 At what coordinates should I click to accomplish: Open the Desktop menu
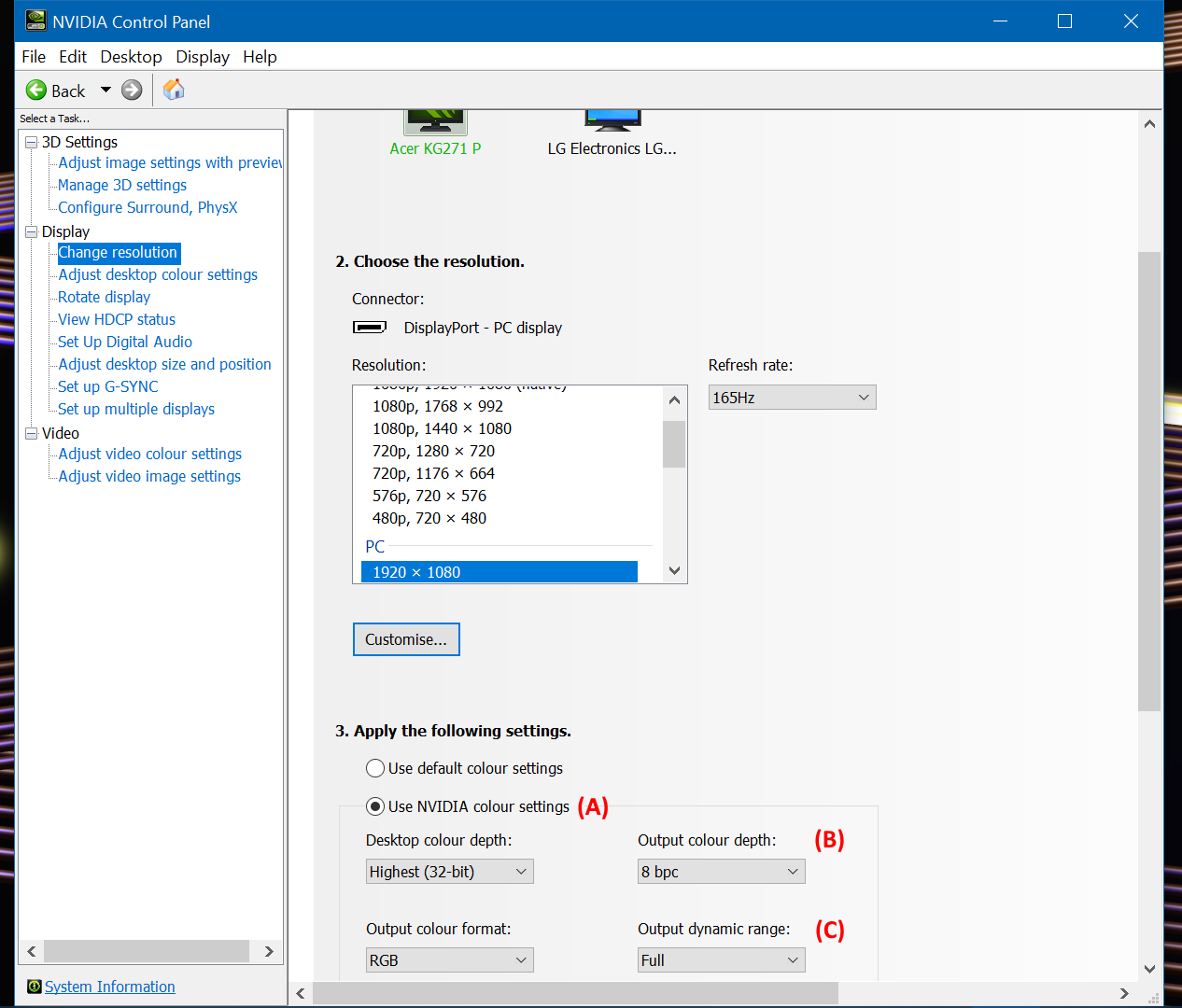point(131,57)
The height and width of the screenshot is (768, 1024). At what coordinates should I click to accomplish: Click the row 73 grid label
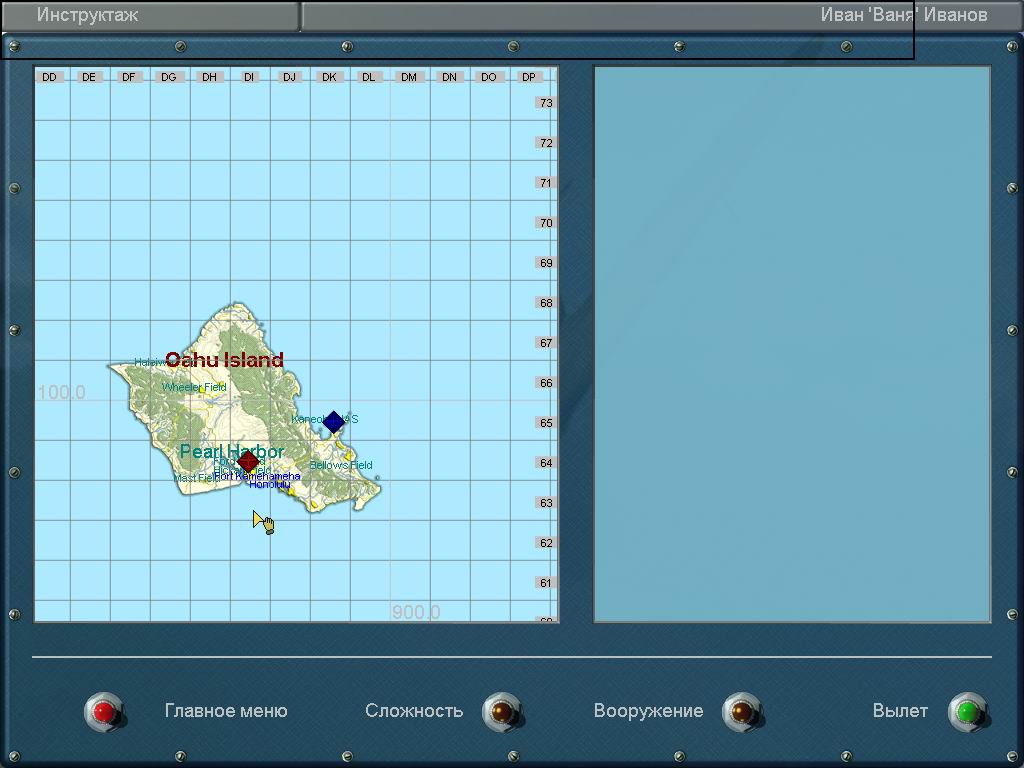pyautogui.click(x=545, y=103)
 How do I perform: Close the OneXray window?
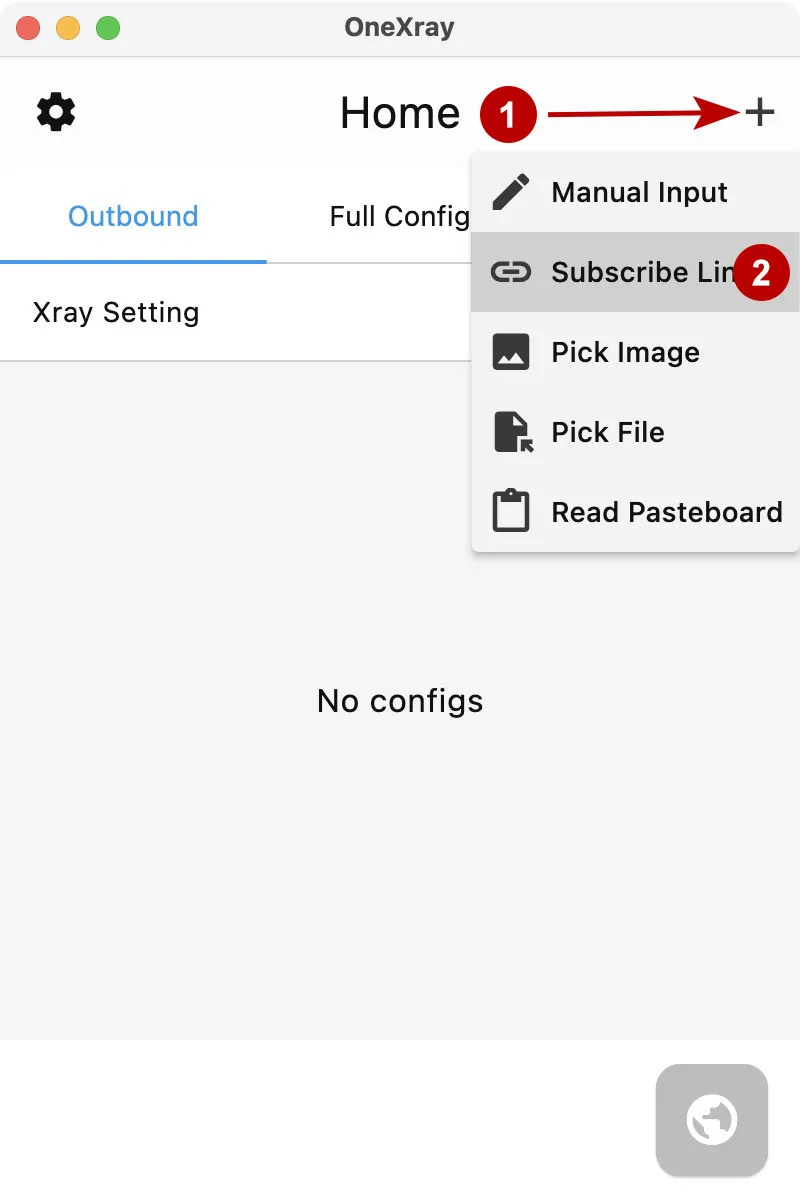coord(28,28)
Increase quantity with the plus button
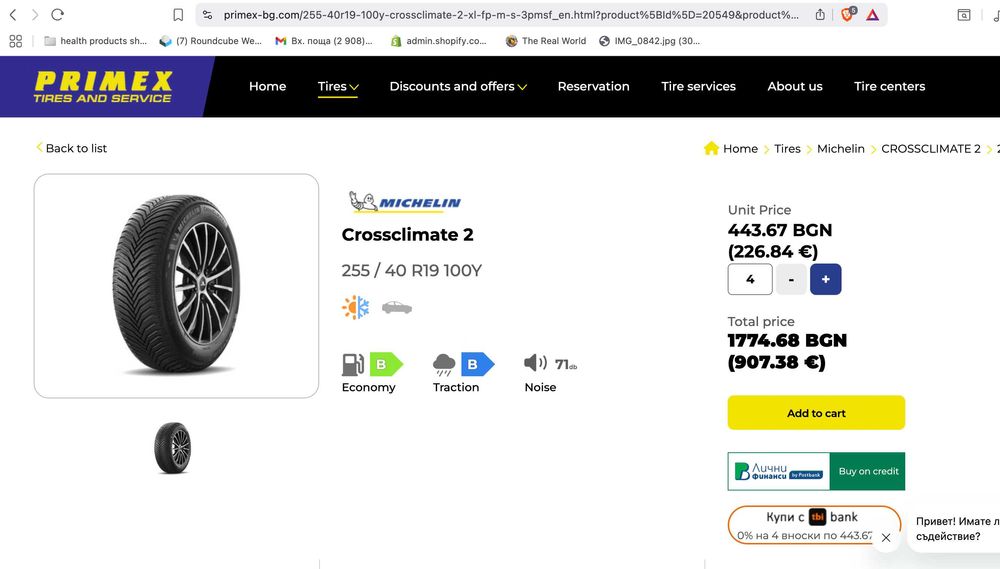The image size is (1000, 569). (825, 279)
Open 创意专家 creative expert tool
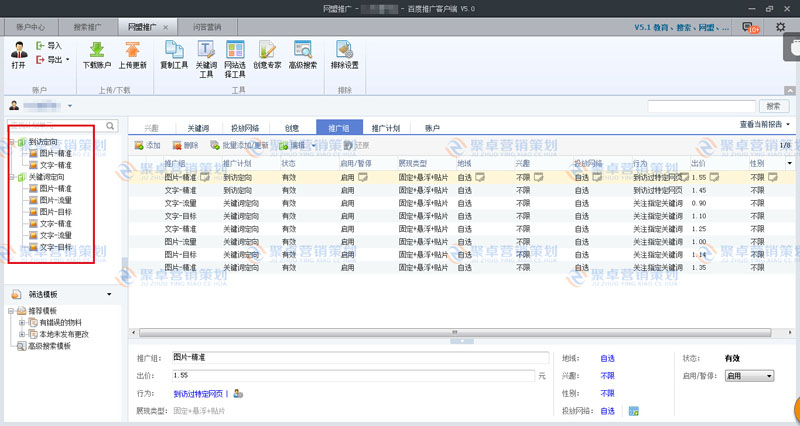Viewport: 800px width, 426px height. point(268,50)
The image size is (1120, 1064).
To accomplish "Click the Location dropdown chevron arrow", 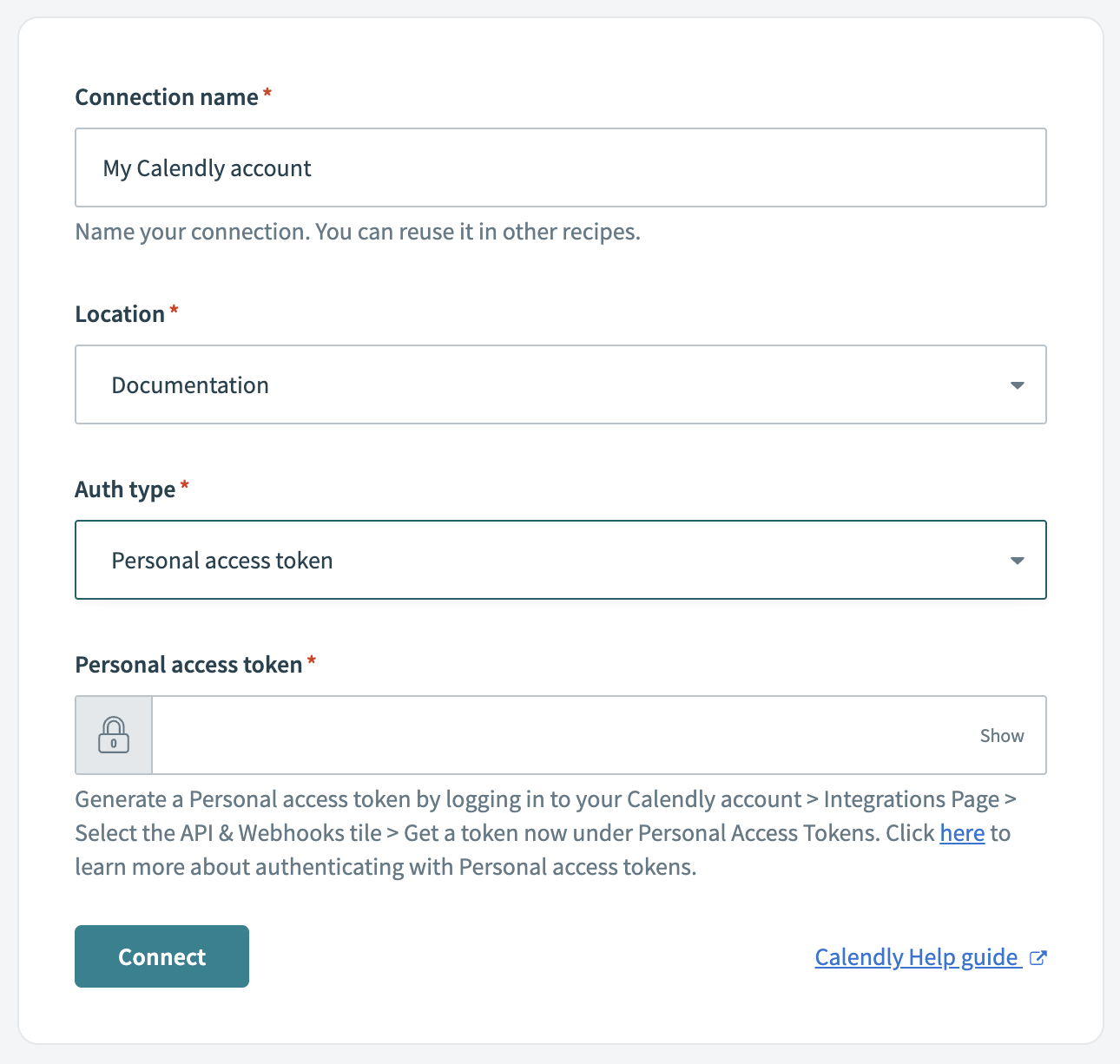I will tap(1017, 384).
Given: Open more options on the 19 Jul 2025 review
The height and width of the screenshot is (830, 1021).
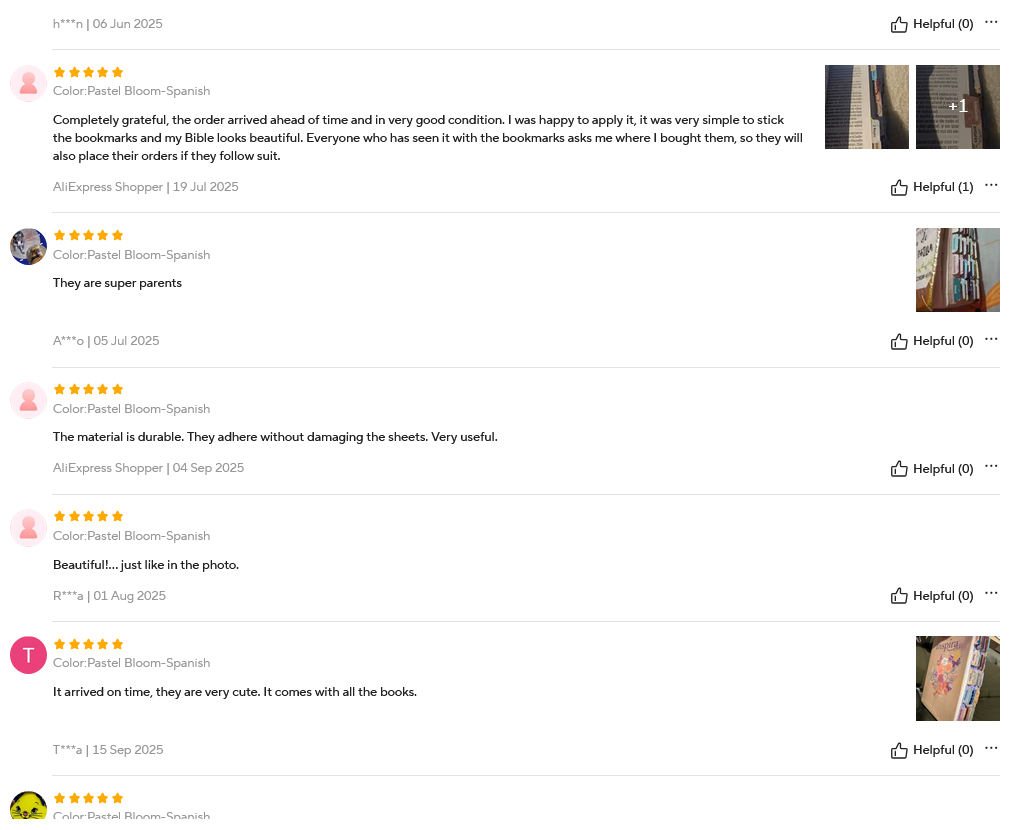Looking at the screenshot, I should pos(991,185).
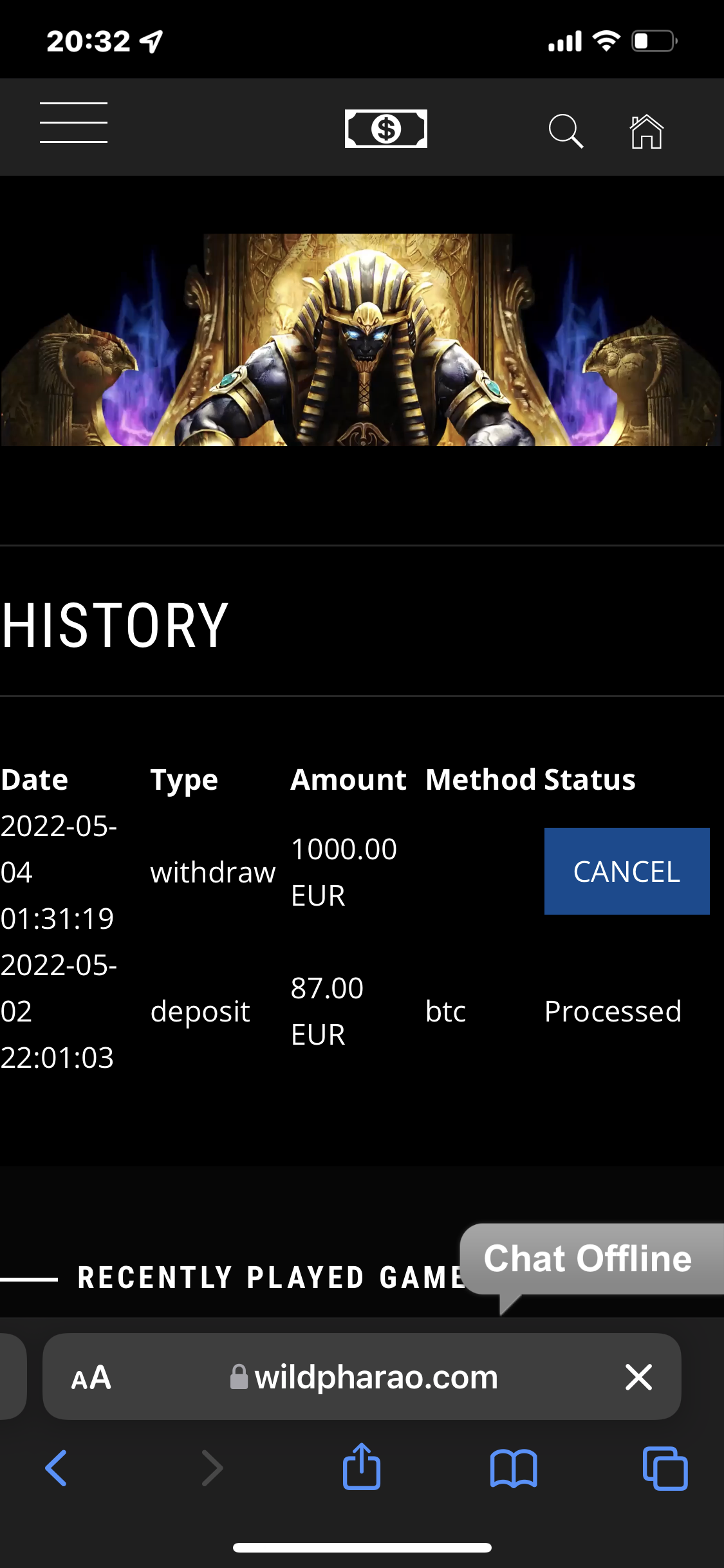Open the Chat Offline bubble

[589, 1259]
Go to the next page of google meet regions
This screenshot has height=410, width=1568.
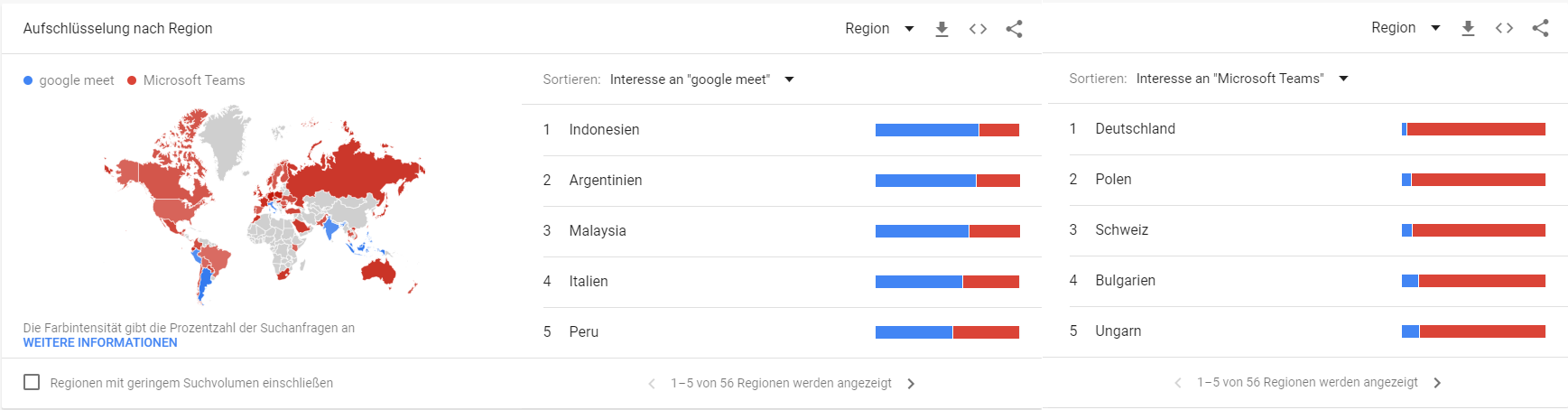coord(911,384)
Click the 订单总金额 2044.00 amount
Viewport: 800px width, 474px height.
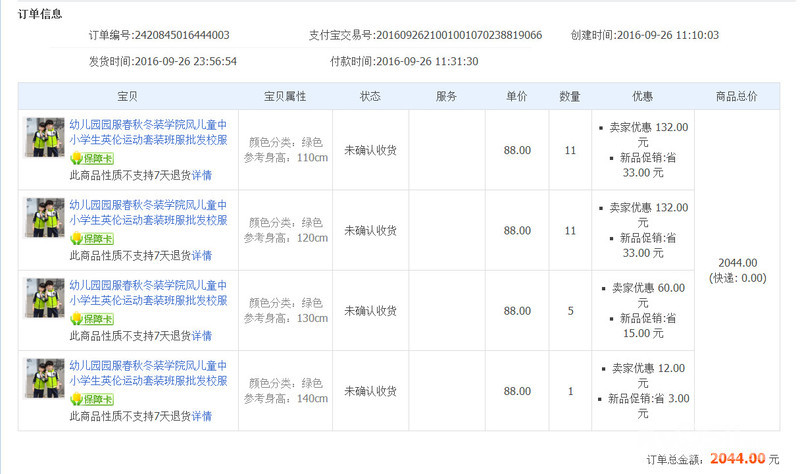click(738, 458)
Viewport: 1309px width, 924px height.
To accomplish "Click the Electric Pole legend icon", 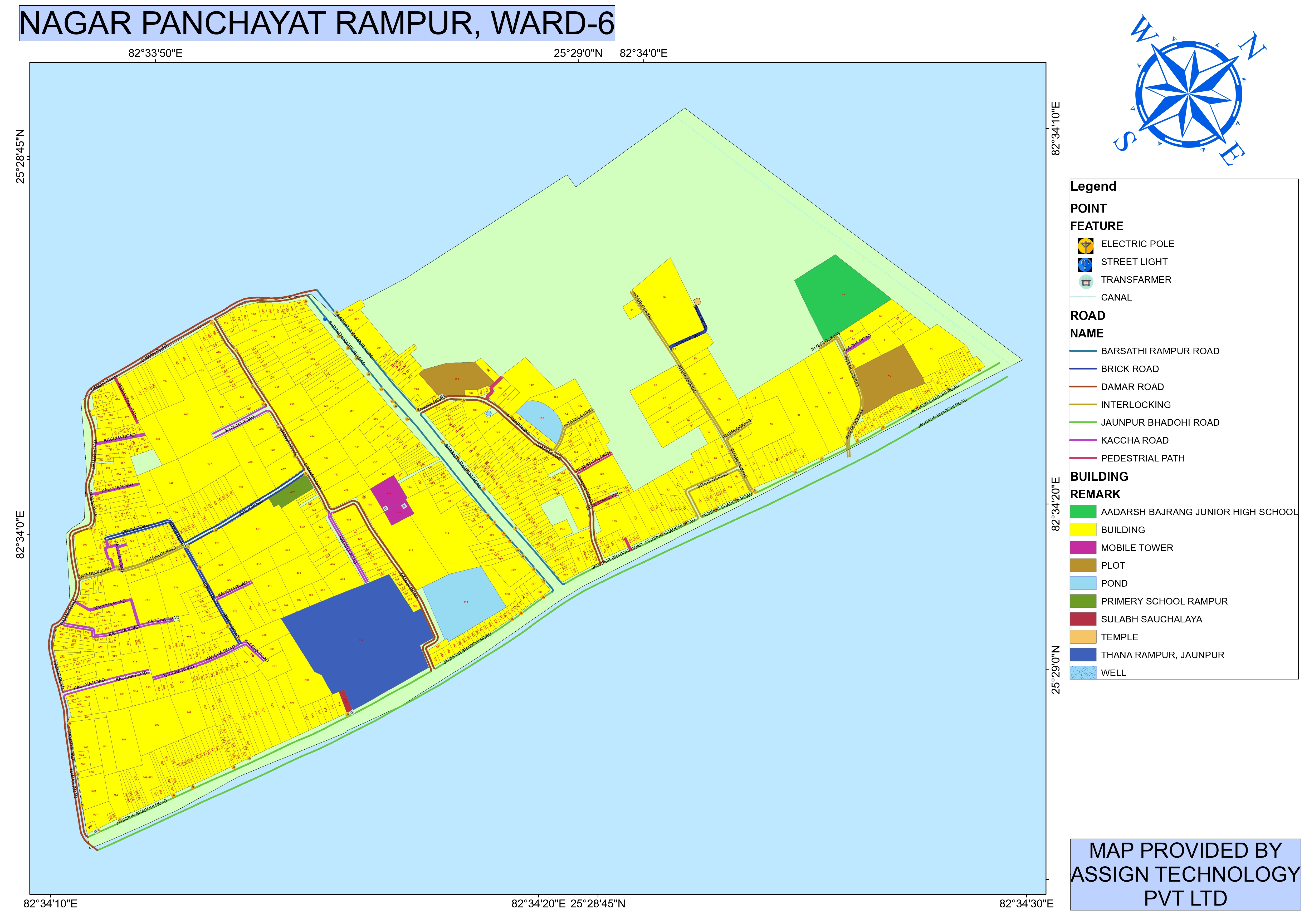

Task goal => Transcribe the records exactly, starting at the line that contains "The height and width of the screenshot is (768, 1024)." and ending at the line that contains "Viewport: 800px width, 426px", both included. Omit the pictures from your answer.

Result of this task =>
The height and width of the screenshot is (768, 1024). At what coordinates should I click to accomplish: Click the row 73 grid label
pyautogui.click(x=545, y=103)
 How do I perform: Close the OneXray window?
coord(28,28)
Increase quantity with the plus button
The image size is (1000, 569). (825, 279)
Open 创意专家 creative expert tool
Viewport: 800px width, 426px height. point(268,50)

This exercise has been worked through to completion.